Scenografia bella, moderna ma non eccessiva, a cura di Gaetano Castelli, architetto affezionato al palco dell’Ariston che è stato capace di dare dinamismo ad una struttura tradizionalmente rigida. Grazie a lui un cielo stellato ha contornato la kermesse creando un’atmosfera sognante e leggera. Unica pecca: la scarsità dei tipici fiori sanremesi.

La padrona di casa è riuscita a gestire la manifestazione con allegria e contegno evolvendo il suo personaggio a volte euforico e sognante, a volte sensibile e materno ma sempre controllato, o quasi, anche grazie all’ausilio del “folle” direttore d'orchestra forlivese Marco Sabiu.
Inizio energico e festoso dovuto al simpatico e metaforico “passaggio di consegne” tra il duo Bonolis-Laurenti e Antonella Clerici. Nessuna spalla o valletta, una donna contro tutti, una conduttrice forse scarsamente dotata artisticamente, ma con una semplicità che riesce da anni a conquistare la simpatia di diverse tipologie di pubblico. Signorile e composta, con scollature spesso troppo evidenti, ha mostrato un ottimo senso di ospitalità verso gli invitati al festival. Tutti eleganti e perfetti nel loro ruolo, lasciando da parte l’esorbitante budget riservato a chi è poco compatibile con una manifestazione musicale trasmessa in eurovisione.
Momento di grande spettacolo la serata dedicata alla storia del festival nonostante le interpretazioni imperfette degli artisti.

Un plauso al direttore artistico Gianmarco Mazzi, al regista Duccio Forzano, a tutti gli autori, allo staff e soprattutto a tutti i componenti dell’orchestra. Questi ultimi hanno contribuito con la loro professionalità a migliorare di molto il prodotto sanremese. Essi hanno rivestito il doppio ruolo di musicisti e di giuria di qualità, anche se sono stati probabilmente rispettati più durante l’esecuzione musicale dato le polemiche in diretta circa l’incongruenza dei risultati con le loro votazioni.

Analizzata la struttura, passiamo all’anima che dona vita e personalità a tutto il corpo del Festival: la musica.
Due dei quattro esclusi della prima sera sono stati ripescati e addirittura arrivati in cima alla classifica, casualità, strategia del programma, strani giochi? Primo mistero.
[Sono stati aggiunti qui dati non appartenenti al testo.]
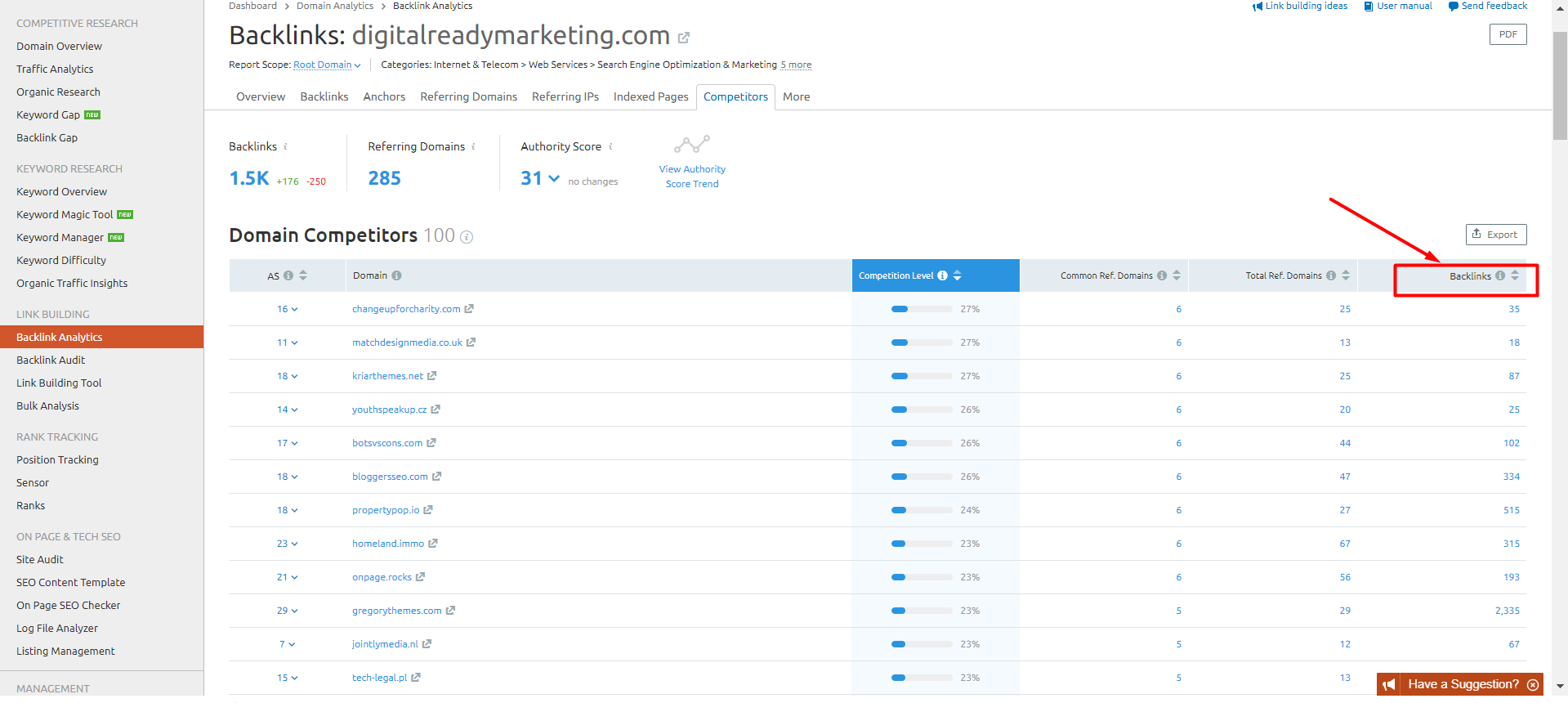This screenshot has width=1568, height=703.
Task: Expand the Root Domain report scope dropdown
Action: click(x=327, y=65)
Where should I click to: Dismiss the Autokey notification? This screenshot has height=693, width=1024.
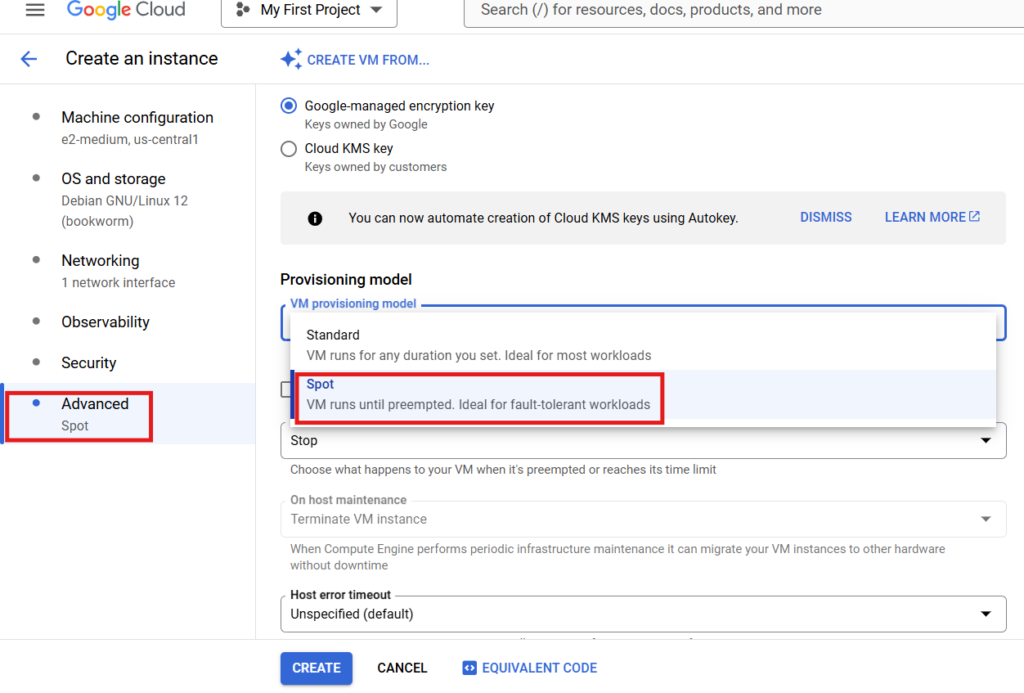(825, 217)
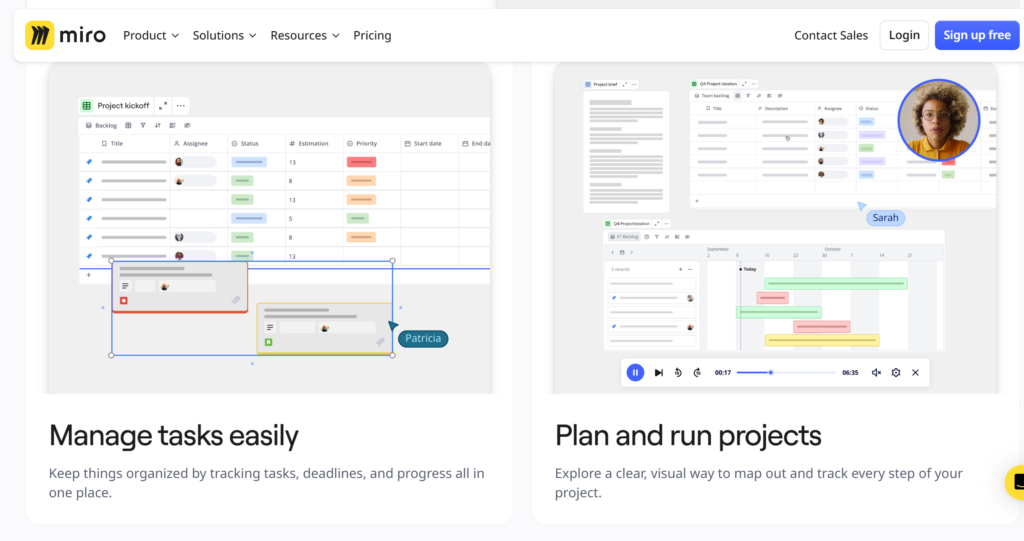Open the yellow chat widget icon
The height and width of the screenshot is (541, 1024).
point(1016,483)
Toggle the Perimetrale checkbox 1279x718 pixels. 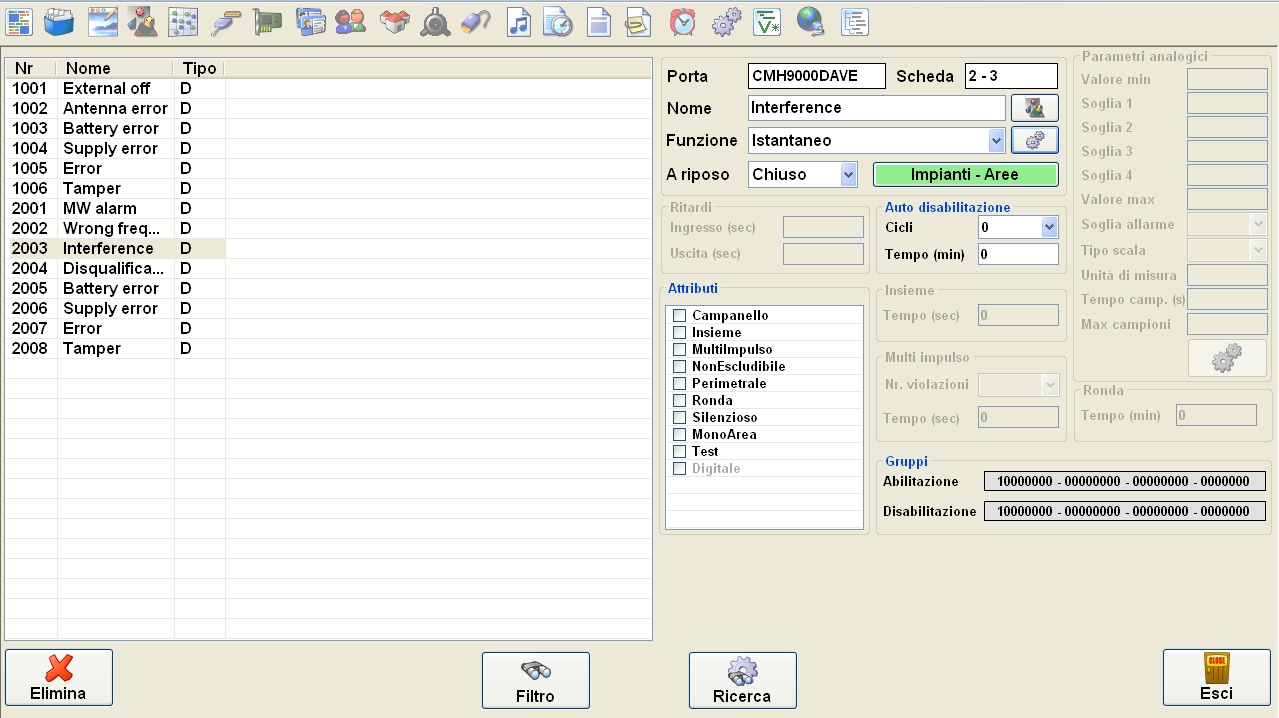tap(680, 384)
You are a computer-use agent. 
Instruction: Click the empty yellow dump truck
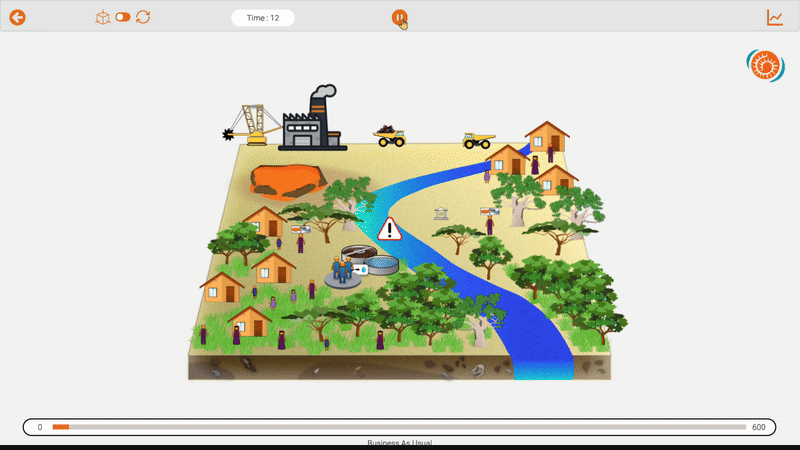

Le canzoni, contrariamente ai tanti terminator che siedono negli studi televisivi e radiofonici, sono tutte molto belle. Ognuna mostra una sua peculiarità ed innovazione nel testo, nella musica, nella scenografia. Gli artisti non hanno tradito il loro stile, con l’eccezione di Fabrizio Moro che da politicante e sentimentale ha intrapreso una strada giamaicana inconsueta. Eliminati i veterani, i giovani hanno dominato la scena con grande professionalità donando grandi soddisfazioni al popolo italiano. Il podio spettava a ben altre canzoni, ma è inutile sorprendersi dei risultati.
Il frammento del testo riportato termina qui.